Responsible Child is streaming now on BBC iPlayer.
Every once in a while, a TV drama asks our society to look at its failings, testing our views, opinions, and judgments through a nuanced exploration of social development and decline. Written by Sean Buckley (Skins) and directed by the documentary filmmaker Nick Holt, Responsible Child is one of those dramas. Buckley and Holt explore the law in England and Wales that allows a Crown Court to try children as young as ten – a law that, despite countless child protection rules stating the opposite, believes that children hold the same mental capacity as grown adults when committing severe crimes.
Responsible Child not only unpicks and challenges this confused position on the rights of the child, but it also explores the problematic lifting of media restrictions on some childhood crimes. Of course, we all know that children do commit horrendous crimes, and this raises serious questions about our society. But is the answer, public witchhunts of ten-year-olds? Or to give up on them and throw away the key?
Sean Buckley’s screenplay draws from several cases involving children in building its narrative, while at the same time placing a core focus on the real-life case of two brothers aged 14 and 23 who stabbed their abusive stepfather to death in 2014. While horrendous, their crime was also tied to ongoing domestic abuse. Within this context, we meet 12-year-old Ray (Billy Barratt) and his 23-year-old brother Nathan (James Tarpey) just as they enter the criminal justice system after the murder of their mum’s abusive boyfriend, Scott. One brother would take the adult route, while the other would sit in the no-man’s land of the juvenile system.
As preparations for Ray’s trial begin in the experienced hands of his state-assigned Barrister (Michelle Fairley), we are taken back to the weeks preceding the horrific murder in a series of flashbacks. Responsible Child explores the family breakdown from Ray’s perspective, from the domestic violence to the social failings and dysfunctional parenting he endured. However, Responsible Child also explores the broader failings of the social safety net surrounding Ray and his family, where, despite the clear and present turmoil in Ray’s life, social services’ input is kept to a minimum.

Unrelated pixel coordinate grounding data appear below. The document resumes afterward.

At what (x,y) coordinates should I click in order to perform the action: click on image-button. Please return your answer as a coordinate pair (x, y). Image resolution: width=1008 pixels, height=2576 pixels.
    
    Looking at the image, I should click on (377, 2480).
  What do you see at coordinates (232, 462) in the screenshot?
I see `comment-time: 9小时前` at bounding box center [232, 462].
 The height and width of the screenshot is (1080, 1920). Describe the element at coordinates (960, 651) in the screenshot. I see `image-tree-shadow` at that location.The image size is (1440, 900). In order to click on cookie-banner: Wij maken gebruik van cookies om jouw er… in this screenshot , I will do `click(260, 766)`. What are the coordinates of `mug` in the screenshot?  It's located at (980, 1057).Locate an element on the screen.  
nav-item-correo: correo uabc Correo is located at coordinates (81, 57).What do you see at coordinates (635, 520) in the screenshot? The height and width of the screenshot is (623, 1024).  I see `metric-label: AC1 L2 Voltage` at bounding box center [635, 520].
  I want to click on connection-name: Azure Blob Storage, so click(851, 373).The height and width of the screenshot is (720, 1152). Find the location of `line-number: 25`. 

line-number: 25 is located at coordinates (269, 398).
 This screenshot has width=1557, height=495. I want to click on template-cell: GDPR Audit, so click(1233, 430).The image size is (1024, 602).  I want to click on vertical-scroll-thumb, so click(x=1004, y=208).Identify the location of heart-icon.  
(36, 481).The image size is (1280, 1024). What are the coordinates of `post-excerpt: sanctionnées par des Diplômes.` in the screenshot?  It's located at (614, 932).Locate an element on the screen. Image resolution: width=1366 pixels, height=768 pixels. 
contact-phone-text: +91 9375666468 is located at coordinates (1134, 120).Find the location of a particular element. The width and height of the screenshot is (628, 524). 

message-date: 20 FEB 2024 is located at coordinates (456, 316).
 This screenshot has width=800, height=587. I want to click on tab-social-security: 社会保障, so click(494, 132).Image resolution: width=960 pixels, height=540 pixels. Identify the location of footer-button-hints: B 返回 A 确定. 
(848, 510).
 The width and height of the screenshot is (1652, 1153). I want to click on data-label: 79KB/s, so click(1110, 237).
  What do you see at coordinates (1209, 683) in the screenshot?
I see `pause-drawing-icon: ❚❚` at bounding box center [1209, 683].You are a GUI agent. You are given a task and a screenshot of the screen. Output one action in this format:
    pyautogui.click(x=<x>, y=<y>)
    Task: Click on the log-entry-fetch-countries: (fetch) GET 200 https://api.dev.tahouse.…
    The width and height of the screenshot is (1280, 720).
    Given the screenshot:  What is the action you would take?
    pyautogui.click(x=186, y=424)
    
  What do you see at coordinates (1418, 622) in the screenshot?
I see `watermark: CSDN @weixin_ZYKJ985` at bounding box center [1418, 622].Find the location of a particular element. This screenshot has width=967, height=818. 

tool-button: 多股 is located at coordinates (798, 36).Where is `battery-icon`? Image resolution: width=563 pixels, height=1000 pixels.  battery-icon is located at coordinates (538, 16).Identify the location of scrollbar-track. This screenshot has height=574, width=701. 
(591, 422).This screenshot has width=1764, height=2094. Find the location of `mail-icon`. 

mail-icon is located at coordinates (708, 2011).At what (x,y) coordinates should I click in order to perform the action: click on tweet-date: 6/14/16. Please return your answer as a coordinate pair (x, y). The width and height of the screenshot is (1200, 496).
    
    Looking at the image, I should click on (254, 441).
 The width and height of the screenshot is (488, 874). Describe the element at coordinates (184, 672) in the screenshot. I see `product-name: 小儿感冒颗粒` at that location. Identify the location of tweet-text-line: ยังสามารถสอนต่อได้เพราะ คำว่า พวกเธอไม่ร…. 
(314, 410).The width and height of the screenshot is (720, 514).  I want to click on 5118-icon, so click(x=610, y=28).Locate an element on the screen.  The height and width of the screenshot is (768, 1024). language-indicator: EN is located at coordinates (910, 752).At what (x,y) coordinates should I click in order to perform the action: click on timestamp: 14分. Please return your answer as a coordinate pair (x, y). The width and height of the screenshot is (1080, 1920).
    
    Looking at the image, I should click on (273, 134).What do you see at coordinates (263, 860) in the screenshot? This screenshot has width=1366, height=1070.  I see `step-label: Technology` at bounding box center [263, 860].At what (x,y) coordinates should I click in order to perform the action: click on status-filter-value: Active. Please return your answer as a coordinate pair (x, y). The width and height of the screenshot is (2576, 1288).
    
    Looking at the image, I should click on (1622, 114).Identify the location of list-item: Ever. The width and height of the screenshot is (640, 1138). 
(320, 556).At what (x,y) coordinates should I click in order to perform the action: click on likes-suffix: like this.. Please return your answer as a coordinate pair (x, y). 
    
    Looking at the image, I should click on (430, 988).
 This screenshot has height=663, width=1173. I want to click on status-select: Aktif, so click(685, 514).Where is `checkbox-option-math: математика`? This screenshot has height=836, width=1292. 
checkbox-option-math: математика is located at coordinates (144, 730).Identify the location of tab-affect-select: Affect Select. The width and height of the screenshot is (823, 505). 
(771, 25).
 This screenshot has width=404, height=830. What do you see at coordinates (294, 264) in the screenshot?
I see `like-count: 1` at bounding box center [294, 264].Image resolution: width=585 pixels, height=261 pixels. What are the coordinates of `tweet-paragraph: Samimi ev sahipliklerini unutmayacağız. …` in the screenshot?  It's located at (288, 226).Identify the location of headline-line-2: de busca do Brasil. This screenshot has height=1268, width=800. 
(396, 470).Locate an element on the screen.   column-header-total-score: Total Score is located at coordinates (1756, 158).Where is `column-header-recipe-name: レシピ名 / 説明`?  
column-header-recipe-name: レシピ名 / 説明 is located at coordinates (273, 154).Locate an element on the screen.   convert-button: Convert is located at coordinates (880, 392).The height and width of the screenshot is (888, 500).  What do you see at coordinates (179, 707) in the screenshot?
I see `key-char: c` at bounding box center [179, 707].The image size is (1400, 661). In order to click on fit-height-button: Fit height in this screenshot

Sean Buckley masterfully weaves past and present, exploring missed opportunities for help, the complacent role of social services, and the eventual tragedy. Responsible Child excels at raising necessary and overdue questions about the treatment of children within the criminal justice system; after all, while the U.K. proudly places child protection at the heart of its public policy, it also treats children as adults in the criminal justice system. This creates a highly confused picture of responsibility, where social views of childhood innocence and protection juxtapose with opinions on a child’s understanding of crime.
The film’s final scenes only further elevate these crucial questions as we see Ray begin the process of unpicking his crime within his secure children’s home, only receiving the support he needs long after falling through the social safety net.
While watching these final scenes, I wondered whether this drama could lead to a long-awaited reexamination of children navigating the adult court system. Unfortunately, this remains unlikely in a society where our image of childhood innocence sits uncomfortably alongside an ever-increasing right-wing stance on harsh justice, no matter the age of the perpetrator.